La realtà è che non si vuole dire ai cittadini europei in quale bordello ci si è andati a cacciare e che in qualche modo prende forma nella spettacolare parata di oggi. In fondo negare il ruolo assolutamente determinante che ha avuto l’Unione Sovietica nella sconfitta del nazismo trova una correlazione nel voler negare l’evidenza del presente: che l’Europa è ben poca cosa senza il retroterra eurasiatico, mentre con esso non solo sarebbe alternativa, ma bagnerebbe il naso all’imperialismo americano. Era qualcosa che Bismark sapeva benissimo ma che agli europei viene imposto di dimenticare anche dopo le vicende della seconda guerra mondiale.

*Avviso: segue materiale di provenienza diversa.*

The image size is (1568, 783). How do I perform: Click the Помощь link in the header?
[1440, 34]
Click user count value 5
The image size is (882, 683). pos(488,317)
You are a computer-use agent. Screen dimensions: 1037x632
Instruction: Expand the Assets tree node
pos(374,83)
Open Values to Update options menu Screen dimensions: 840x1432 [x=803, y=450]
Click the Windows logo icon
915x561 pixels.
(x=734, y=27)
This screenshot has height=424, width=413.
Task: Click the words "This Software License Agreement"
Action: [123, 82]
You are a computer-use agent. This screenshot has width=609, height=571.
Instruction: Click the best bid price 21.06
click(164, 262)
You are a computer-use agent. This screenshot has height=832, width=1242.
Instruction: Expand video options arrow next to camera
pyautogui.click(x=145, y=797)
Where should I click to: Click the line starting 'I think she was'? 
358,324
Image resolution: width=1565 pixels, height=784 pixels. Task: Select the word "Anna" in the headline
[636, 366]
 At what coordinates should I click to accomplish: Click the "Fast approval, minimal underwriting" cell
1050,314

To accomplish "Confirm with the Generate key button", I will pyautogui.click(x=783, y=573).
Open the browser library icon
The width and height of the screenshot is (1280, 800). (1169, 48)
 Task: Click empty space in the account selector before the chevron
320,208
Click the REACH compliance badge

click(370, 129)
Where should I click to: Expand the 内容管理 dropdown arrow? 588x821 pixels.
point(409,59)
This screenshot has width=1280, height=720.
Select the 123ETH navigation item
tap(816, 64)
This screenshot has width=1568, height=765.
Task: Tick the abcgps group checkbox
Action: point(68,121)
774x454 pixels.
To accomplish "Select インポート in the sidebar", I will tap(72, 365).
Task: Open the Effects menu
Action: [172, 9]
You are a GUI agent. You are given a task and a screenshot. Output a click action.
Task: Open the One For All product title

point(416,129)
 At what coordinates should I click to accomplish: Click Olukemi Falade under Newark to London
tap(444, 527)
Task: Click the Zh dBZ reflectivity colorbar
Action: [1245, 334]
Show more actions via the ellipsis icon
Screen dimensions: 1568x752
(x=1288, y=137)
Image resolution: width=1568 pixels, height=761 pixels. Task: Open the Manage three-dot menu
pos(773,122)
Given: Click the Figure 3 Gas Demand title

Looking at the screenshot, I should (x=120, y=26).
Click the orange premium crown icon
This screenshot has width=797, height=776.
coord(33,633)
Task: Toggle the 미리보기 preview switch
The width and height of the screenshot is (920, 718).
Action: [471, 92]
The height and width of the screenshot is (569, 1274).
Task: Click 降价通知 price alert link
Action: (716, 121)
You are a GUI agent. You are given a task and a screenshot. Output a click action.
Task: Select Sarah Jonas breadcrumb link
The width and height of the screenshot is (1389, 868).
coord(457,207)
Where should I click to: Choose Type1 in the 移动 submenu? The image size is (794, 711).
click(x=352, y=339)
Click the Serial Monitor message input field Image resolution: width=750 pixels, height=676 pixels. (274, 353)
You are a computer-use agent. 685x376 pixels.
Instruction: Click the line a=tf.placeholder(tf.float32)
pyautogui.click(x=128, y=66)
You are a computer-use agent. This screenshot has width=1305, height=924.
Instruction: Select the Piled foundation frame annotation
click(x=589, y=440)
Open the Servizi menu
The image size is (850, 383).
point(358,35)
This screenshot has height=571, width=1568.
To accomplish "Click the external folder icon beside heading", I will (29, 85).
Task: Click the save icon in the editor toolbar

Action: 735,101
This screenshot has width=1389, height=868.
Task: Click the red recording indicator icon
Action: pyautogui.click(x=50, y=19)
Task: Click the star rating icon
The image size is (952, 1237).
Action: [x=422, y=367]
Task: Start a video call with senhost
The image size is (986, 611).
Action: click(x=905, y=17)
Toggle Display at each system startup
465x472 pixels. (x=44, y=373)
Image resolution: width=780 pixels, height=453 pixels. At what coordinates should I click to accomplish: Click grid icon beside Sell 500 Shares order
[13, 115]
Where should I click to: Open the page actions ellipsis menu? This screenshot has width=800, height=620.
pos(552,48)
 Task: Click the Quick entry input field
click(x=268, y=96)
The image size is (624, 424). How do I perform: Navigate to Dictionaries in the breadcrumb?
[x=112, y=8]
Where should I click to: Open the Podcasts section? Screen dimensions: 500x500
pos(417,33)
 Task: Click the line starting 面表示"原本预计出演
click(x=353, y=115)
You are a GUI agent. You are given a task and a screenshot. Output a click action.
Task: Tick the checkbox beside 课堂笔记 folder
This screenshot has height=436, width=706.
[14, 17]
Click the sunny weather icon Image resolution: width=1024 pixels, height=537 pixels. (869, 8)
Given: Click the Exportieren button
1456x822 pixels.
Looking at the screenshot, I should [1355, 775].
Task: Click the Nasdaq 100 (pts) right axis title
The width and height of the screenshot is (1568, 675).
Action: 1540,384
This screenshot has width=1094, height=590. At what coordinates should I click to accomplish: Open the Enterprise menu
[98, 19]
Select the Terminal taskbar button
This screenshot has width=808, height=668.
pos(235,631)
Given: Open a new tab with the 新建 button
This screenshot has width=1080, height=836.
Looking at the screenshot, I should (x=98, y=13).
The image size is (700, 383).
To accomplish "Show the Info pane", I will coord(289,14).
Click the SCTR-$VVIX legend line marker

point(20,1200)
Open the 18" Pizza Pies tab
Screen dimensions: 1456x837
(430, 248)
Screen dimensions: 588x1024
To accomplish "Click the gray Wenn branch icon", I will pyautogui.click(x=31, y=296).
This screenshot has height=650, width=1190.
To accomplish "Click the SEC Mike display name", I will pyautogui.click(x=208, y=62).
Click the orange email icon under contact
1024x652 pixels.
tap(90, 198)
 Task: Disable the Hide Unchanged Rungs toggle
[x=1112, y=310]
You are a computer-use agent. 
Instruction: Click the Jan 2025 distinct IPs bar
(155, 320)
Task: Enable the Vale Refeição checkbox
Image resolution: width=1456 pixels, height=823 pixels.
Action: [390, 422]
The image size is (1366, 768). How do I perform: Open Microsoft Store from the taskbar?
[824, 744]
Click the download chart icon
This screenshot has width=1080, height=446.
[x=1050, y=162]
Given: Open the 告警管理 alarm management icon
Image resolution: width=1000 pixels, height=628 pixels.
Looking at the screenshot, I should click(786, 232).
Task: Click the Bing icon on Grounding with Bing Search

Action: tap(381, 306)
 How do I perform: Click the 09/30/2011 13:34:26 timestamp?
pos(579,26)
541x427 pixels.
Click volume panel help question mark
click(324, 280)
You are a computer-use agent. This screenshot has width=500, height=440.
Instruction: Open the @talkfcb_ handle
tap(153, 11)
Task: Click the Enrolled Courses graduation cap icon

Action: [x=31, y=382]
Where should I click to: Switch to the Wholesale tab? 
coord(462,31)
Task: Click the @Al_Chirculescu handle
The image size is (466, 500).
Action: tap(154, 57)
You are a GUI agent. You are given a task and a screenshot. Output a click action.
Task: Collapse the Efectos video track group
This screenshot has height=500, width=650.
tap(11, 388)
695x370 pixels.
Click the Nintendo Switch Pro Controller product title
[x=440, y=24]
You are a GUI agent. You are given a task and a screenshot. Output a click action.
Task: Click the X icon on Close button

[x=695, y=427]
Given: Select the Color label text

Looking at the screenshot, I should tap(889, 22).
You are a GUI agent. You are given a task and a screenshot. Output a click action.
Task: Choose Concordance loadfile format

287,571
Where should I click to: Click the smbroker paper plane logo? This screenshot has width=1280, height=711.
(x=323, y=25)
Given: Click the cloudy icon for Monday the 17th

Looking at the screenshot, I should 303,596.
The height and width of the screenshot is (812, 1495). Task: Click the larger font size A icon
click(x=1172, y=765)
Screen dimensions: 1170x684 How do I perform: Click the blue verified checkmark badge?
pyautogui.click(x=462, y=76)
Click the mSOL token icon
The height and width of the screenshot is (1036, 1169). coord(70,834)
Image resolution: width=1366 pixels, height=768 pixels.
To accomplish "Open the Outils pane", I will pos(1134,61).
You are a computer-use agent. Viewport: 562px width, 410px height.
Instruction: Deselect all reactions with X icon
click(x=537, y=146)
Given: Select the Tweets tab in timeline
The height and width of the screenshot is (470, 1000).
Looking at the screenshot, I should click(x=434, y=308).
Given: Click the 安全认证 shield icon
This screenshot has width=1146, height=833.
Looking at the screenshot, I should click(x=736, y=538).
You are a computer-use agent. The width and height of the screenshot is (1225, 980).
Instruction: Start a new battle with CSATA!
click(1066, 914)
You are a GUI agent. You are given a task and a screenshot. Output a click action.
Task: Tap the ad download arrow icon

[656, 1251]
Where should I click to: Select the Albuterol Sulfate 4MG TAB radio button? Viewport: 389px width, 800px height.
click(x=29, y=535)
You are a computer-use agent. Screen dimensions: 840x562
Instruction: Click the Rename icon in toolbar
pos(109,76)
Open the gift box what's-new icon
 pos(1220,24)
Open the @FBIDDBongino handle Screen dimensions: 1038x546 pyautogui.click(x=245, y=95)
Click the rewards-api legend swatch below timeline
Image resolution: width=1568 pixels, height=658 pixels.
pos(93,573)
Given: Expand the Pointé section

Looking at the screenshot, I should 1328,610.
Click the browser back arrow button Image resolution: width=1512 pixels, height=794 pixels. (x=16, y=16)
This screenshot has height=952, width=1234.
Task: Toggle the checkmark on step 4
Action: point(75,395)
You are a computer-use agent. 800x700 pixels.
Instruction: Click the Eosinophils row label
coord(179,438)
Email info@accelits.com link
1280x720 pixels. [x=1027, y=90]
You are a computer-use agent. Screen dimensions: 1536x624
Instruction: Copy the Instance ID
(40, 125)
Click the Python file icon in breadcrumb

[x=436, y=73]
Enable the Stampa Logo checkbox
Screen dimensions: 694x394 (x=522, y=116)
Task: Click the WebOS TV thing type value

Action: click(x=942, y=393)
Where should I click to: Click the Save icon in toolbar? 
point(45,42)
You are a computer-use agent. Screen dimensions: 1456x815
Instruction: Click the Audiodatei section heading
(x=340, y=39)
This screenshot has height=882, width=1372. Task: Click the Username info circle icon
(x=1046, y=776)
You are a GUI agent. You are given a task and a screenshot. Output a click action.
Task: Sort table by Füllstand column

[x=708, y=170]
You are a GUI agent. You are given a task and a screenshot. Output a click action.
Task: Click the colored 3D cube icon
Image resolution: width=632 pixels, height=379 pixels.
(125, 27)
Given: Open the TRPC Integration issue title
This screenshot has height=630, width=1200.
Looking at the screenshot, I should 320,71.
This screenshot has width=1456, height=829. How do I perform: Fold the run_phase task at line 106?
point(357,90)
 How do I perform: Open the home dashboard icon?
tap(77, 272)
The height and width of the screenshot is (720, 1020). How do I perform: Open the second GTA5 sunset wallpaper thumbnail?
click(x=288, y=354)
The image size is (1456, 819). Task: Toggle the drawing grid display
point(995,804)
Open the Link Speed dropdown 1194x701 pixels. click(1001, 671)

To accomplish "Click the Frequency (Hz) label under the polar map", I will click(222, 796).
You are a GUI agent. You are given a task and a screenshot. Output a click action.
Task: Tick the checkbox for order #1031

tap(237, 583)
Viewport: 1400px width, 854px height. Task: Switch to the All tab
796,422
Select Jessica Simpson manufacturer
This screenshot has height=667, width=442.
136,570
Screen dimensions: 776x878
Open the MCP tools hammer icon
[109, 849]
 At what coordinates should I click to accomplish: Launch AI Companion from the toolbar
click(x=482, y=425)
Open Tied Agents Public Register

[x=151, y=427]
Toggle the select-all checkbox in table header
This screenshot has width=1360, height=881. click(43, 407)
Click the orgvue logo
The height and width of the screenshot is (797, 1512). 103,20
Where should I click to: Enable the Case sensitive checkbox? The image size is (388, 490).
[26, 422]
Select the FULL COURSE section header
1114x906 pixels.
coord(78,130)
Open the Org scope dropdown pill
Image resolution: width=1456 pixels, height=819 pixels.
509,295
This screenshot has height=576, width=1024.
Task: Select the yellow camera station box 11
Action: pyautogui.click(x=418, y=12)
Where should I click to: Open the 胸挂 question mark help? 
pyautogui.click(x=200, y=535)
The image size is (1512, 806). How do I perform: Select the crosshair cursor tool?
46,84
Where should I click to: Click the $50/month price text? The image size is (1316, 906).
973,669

*Nota La presunta vittoria nella battaglia d’Inghilterra è una delle più divertenti contraffazioni narrative sulla seconda guerra mondiale destinata a regalare un ruolo decisivo ed eroico a una Gran Bretagna rivelatasi attore di secondo piano al confronto di Urss e Usa.  E dico contraffazione narrativa perché in realtà la storia militare britannica ammette tranquillamente e senza equivoci il fatto che l’aviazione inglese stesse per soccombere a quella tedesca, quando Hitler decise da un giorno all’altro di fermare l’offensiva per trasferire le Luftflotten ad oriente e attaccare l’Urss. Il maggior storico militare del periodo Liddel Hart nella sua Storia militare della seconda Guerra Mondiale dice esplicitamente che senza questo evento salvifico non ci sarebbero state speranze di resistenza per la Gran Bretagna anche perché – contrariamente alla leggenda – il rateo di abbattimenti tra caccia era nettamente in favore dei tedeschi. Ma grottescamente si legge spesso o si è costretti a sentire che Hitler attaccò l’Urss come una sorta di compensazione dopo il fallimento della battaglia d’Inghilterra. Certo Liddel Hart è uno storico da cui non si può prescindere, ma che è divenuto sostanzialmente  inviso al potere dopo la pubblicazione postuma della sua storia. Il fatto che considerasse barbaro e inutile il bombardamento atomico del Giappone che comunque avrebbe dovuto arrendersi nel giro di pochi mesi o settimane a causa della totale mancanza di materie prime o rifornimenti, le critiche alla distruzione di Cassino che oltre a ridurre in polvere un enorme patrimonio storico permise a Kesserling di farne un bastione difensivo, le bordate alla politica franco inglese di appeasement con Hitler, la decostruzione di molte leggende belliche, lo relegano ad essere una lettura per specialisti e non per divulgatori di favole in salsa americana.